A fleet of spacecraft dispersed throughout the solar system gave the best picture to date of the effects of blast waves from solar storms as they propagate through the solar system.
The "Halloween" solar storms in October-November 2003 were the most powerful ever measured. The storms' effects on Earth were severe enough to cause the rerouting of aircraft, affect satellite operations, and precipitate a power failure in Malmoe, Sweden. Long-distance radio communications were disrupted because of the effects on the ionosphere, and northern lights (aurora borealis) were seen as far south as Florida.
No NASA satellites near Earth were severely damaged by the storms. The International Space Station astronauts curtailed some of their activities and took shelter in the Russian-supplied Service Module several times during the storm. Because this kind of event will have significant implications for radiation protection requirements for explorers who venture outside the Earth's protective magnetosphere (magnetic field), scientists have been working for years to develop the capability to predict when these massive storms will erupt.
"Over many decades, improvements in weather forecasting have saved lives and property. Space weather forecasting is still in development, but is needed to better protect our space infrastructure and future human and robotic explorers," said Carl Walz, Astronaut and Program Executive for Advanced Concepts and Project Prometheus at NASA Headquarters, Washington.
The storms rocked the inner solar system from Mars to Saturn. The Mars Radiation Environment Experiment (MARIE) instrument on the Mars Odyssey spacecraft orbiting Mars was disabled by radiation. The Ulysses spacecraft near Jupiter and the Cassini spacecraft near Saturn both detected radio waves from magnetic storms generated as the blast wave slammed into the vast magnetic fields around those giant planets.
The material launched by the huge solar storms last fall blasted by Earth at five million miles per hour (eight million km/hr) and raced past spacecraft near Earth, Mars, Jupiter and Saturn on its way to NASA's twin Voyager spacecraft at the fringes of the solar system.
The most recent reports come from the Voyagers, which are near an unexplored region where the solar wind becomes turbulent as it crashes into the thin gas between stars. Slowing as it plowed into the outer heliosphere (a large bubble of space around the sun which is "blown up" by fast-moving solar wind), the blast wave reached Voyager 2 at seven billion miles (11 billion kilometers) from the sun on April 28 and continued toward Voyager 1 at almost nine billion miles (14.5 billion km) from the sun.

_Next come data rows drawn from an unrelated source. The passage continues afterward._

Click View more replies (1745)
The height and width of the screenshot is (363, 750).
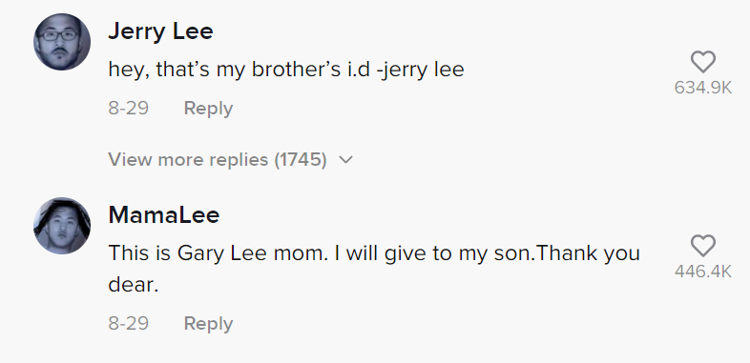pyautogui.click(x=231, y=159)
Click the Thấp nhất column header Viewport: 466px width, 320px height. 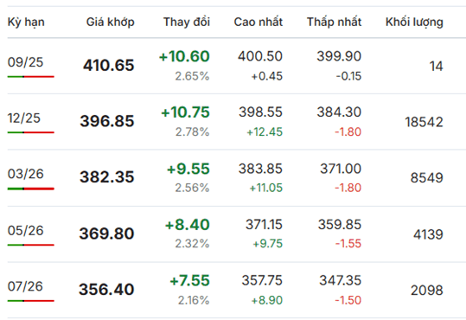335,22
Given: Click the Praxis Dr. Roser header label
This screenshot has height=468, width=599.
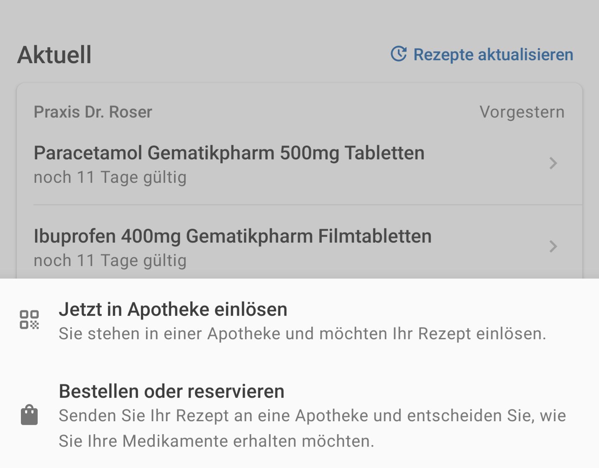Looking at the screenshot, I should (93, 112).
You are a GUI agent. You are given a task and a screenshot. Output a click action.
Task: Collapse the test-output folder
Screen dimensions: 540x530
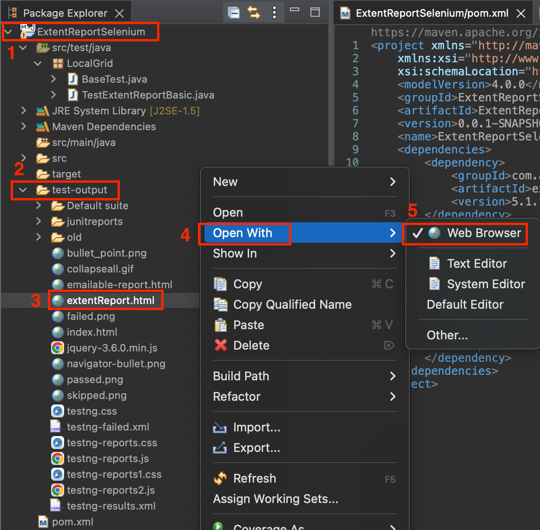(x=23, y=190)
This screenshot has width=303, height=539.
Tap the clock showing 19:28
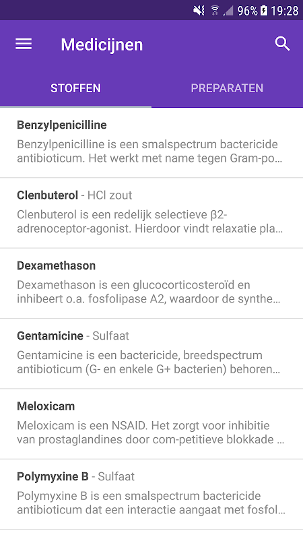[x=284, y=11]
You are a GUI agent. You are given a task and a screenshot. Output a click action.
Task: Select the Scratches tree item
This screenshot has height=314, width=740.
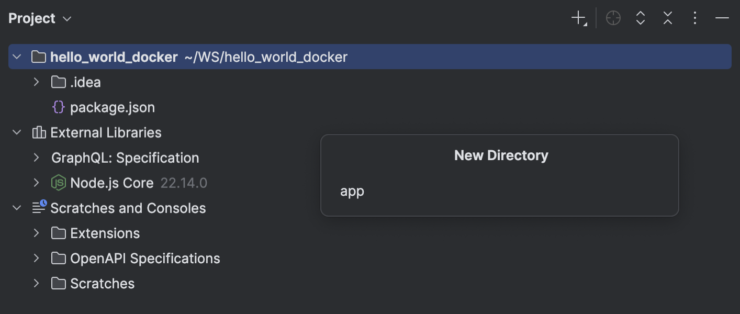coord(102,283)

There are at least two kinds of solar storm effects: prompt radiation, and shocks that accelerate electrically charged (ionized) atomic particles. The prompt radiation travels at nearly the speed of light, causes the most severe electrical effects on satellites, and has the greatest impact on long-distance radio communications. The prompt radiation was detected in radio waves throughout the solar system after each storm.
The shocks that accelerate particles to millions of miles per hour take a little longer to develop, but they pack the biggest wallop to the aurora, power grids and energetic particles that become trapped in Earth's radiation belts. These storms created a new radiation belt near Earth that lasted for several weeks. The shocks created by the storms in the inner solar system not only accelerated electrons and protons to high energy, they also trapped the particles in the inner heliosphere. This resulted in elevated radiation levels everywhere between Venus and Mars that decayed gradually over a period of weeks.
The widely dispersed spacecraft are helping scientists piece together a more comprehensive picture of how disturbances propagate through the solar system. What determines the evolving shape and variable speed with which the shocks travel in different directions is not well understood. The differences in the speeds and arrival times at Mars and Earth suggest that the process is not simple. The sun's magnetic field also affects how well connected different places in the solar system are. Understanding how particle-accelerating shocks travel through the solar system will help us understand and predict how radiation levels will change in different locations in space.
In the months ahead, the blast wave will crash into the heliopause, the tangible edge of the heliosphere, where the material ejected by the sun piles up against the wind from nearby stars. The collision may generate extremely low-frequency radio signals that will give us a much more accurate understanding of the size of the sun's domain. The energy carried by the material will push the interstellar gas outward by as much as 400 million miles (640 million km), about 4 times the distance from the sun to the Earth.